-- Source data follows --

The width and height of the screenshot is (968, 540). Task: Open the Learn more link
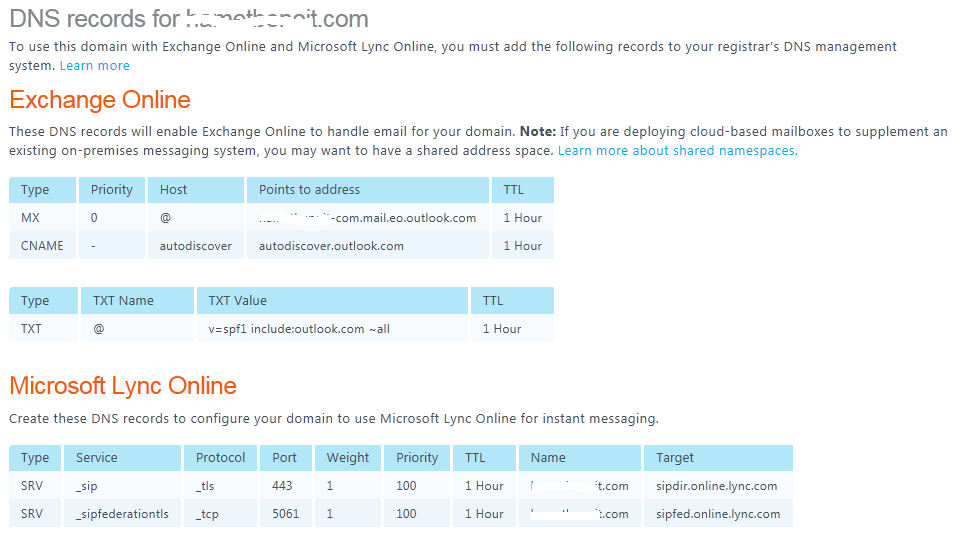[94, 65]
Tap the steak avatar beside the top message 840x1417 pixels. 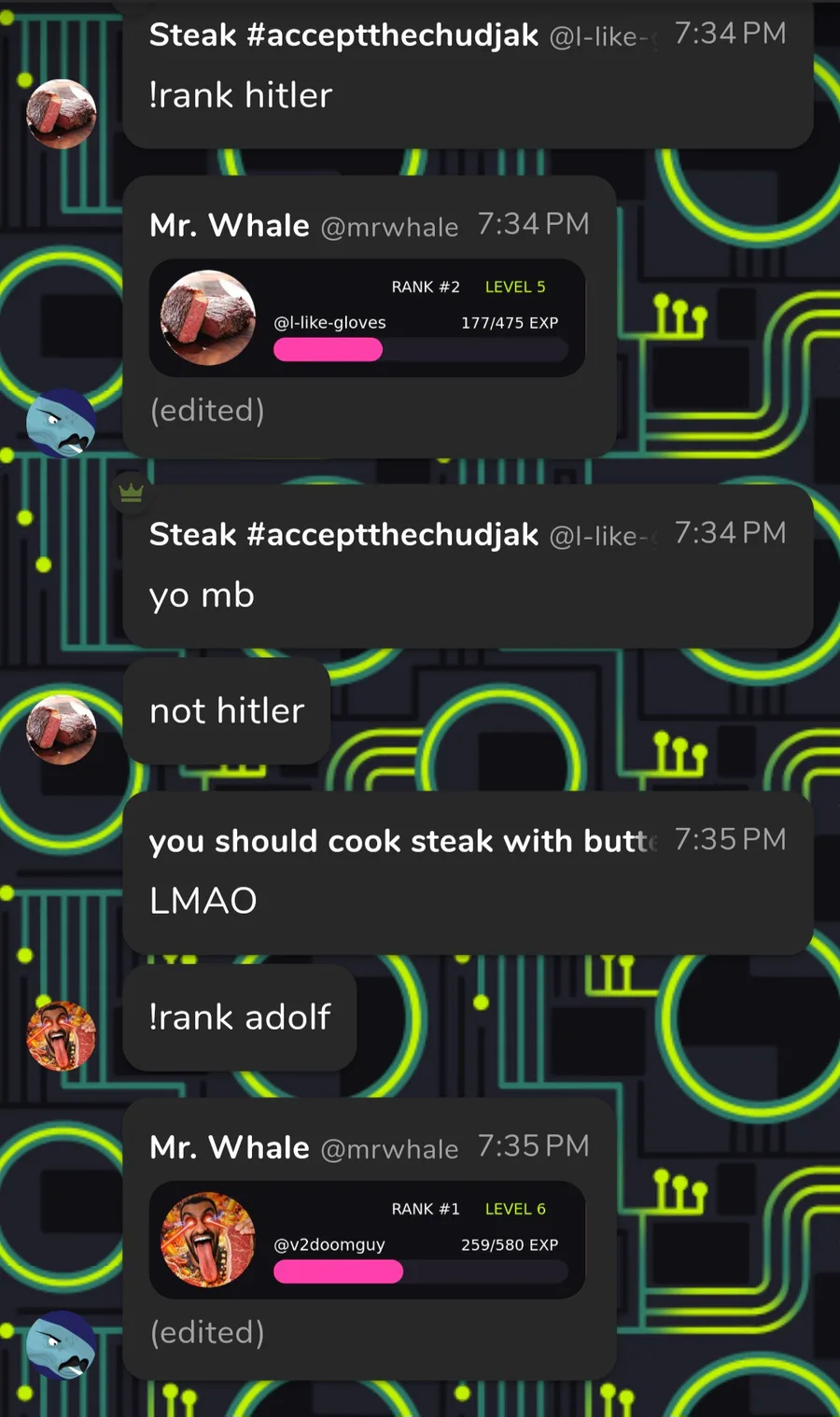click(62, 114)
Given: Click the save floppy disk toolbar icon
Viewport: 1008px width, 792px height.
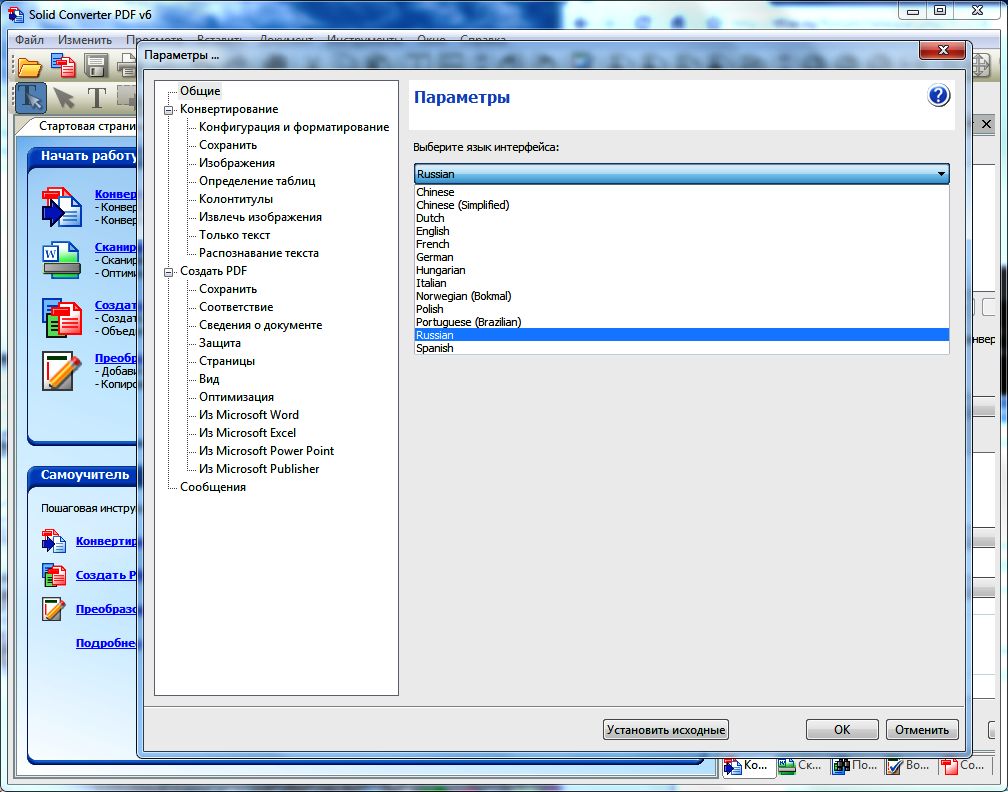Looking at the screenshot, I should (96, 67).
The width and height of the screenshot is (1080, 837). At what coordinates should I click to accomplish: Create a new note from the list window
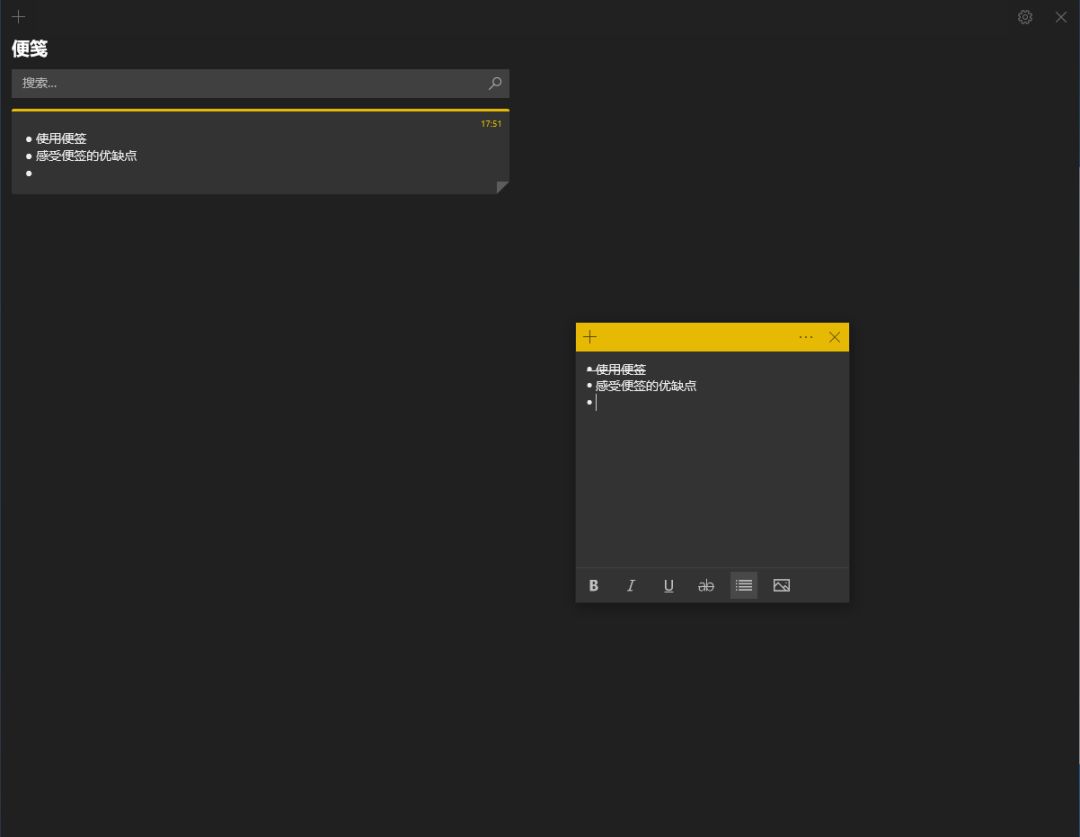[x=18, y=17]
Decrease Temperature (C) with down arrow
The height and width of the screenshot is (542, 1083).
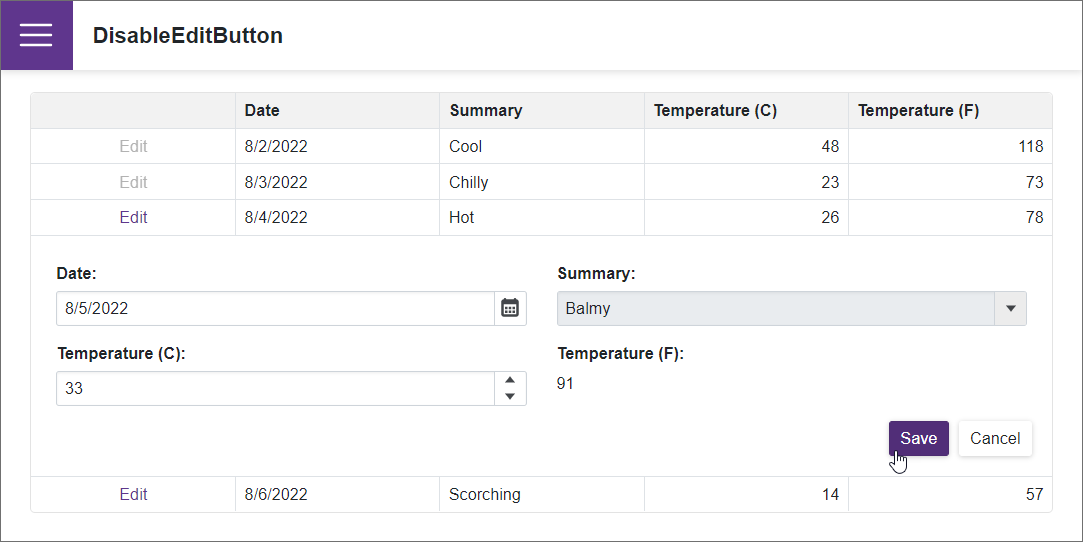[510, 396]
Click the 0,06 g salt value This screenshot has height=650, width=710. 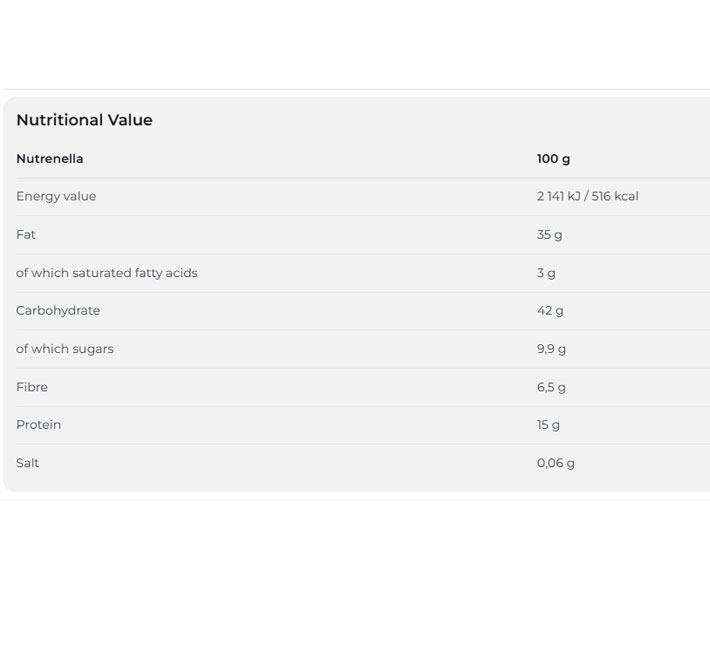tap(555, 463)
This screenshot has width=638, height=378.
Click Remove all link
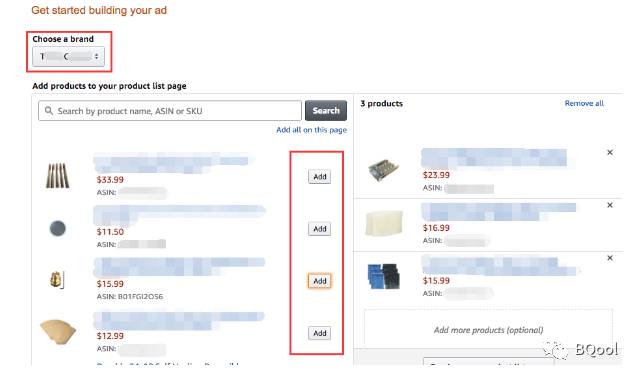tap(584, 103)
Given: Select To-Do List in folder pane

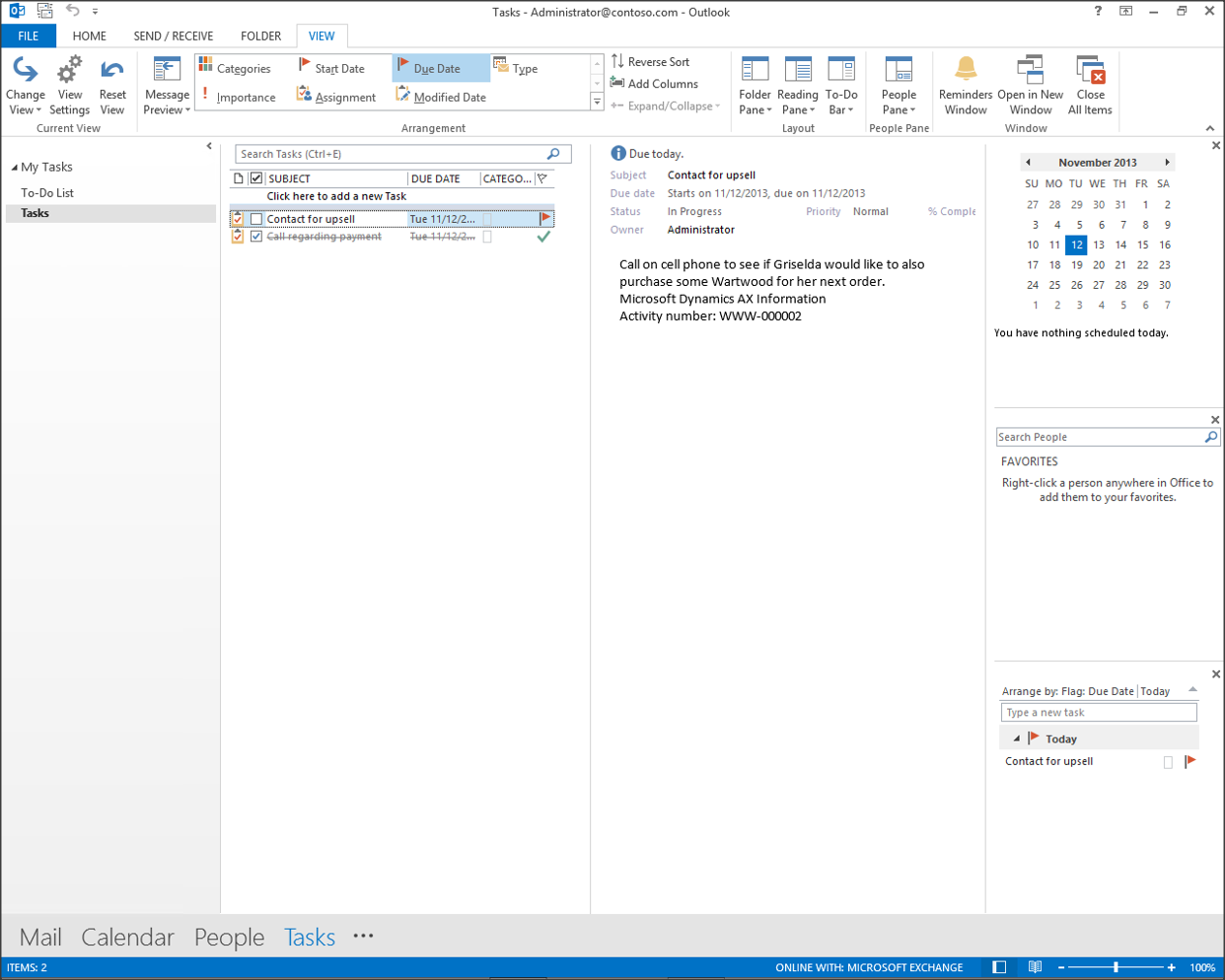Looking at the screenshot, I should 47,193.
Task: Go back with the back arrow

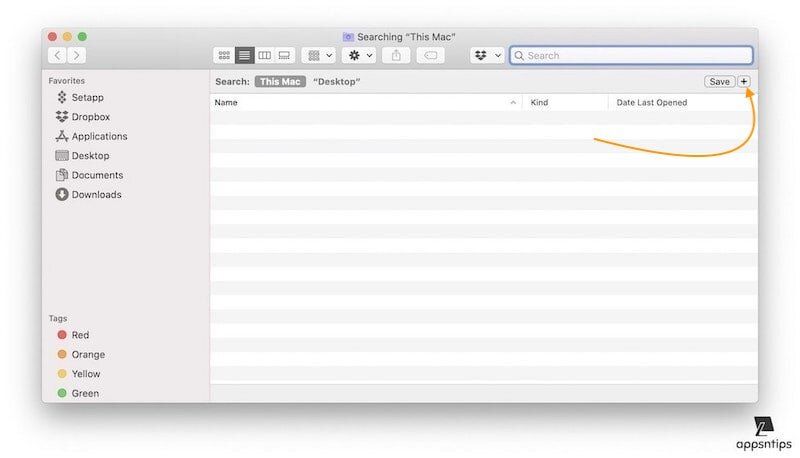Action: click(57, 56)
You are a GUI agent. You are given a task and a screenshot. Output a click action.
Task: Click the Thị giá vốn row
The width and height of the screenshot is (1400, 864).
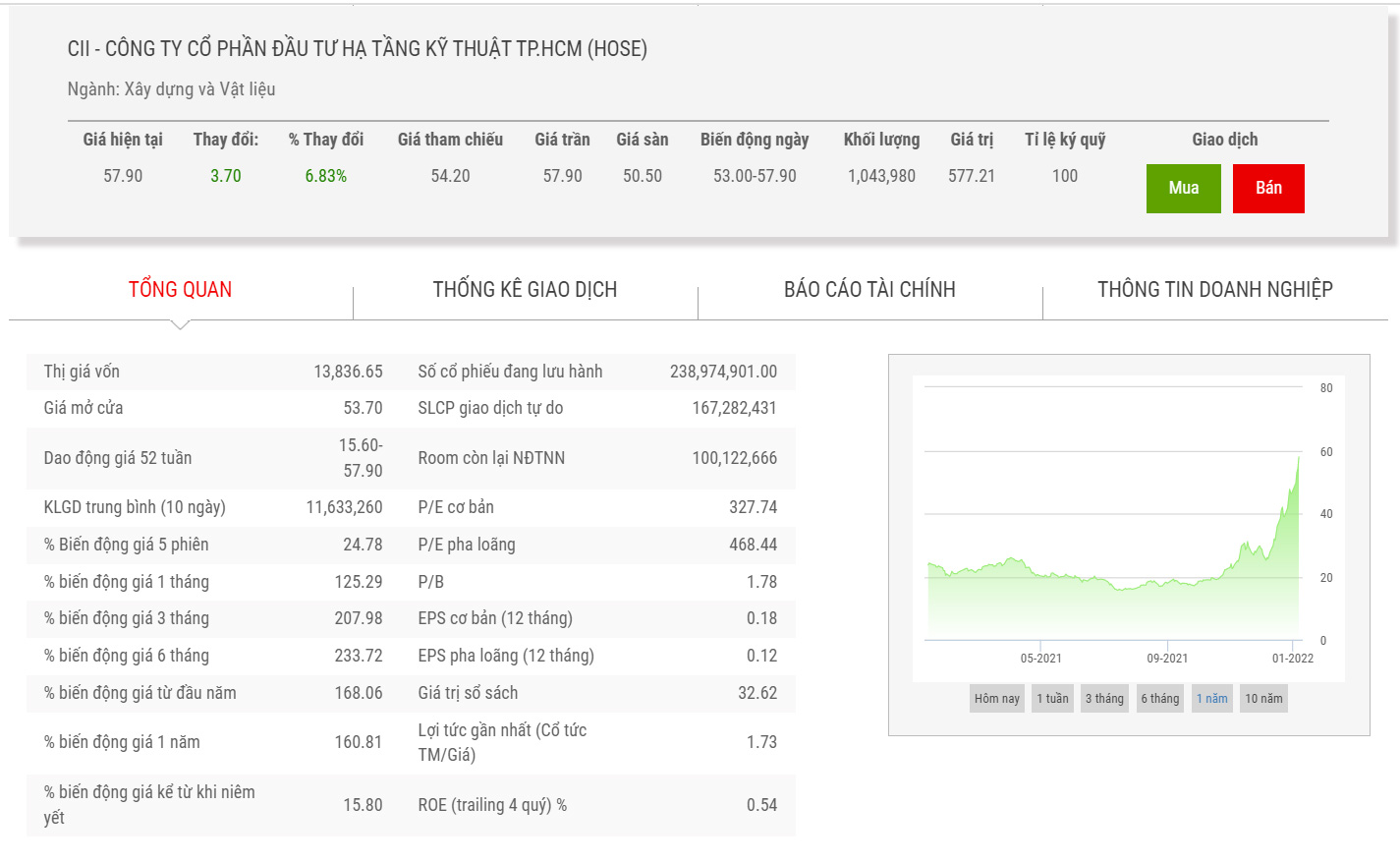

-- Source data concluded --

* [Exercise description] Once the line holding "Task: Click the Thị giá vốn row" is found, set it down along with every line after it through the end of the entries, exactly, leaving the pictures out.

* [Result]
Task: Click the Thị giá vốn row
The width and height of the screenshot is (1400, 864).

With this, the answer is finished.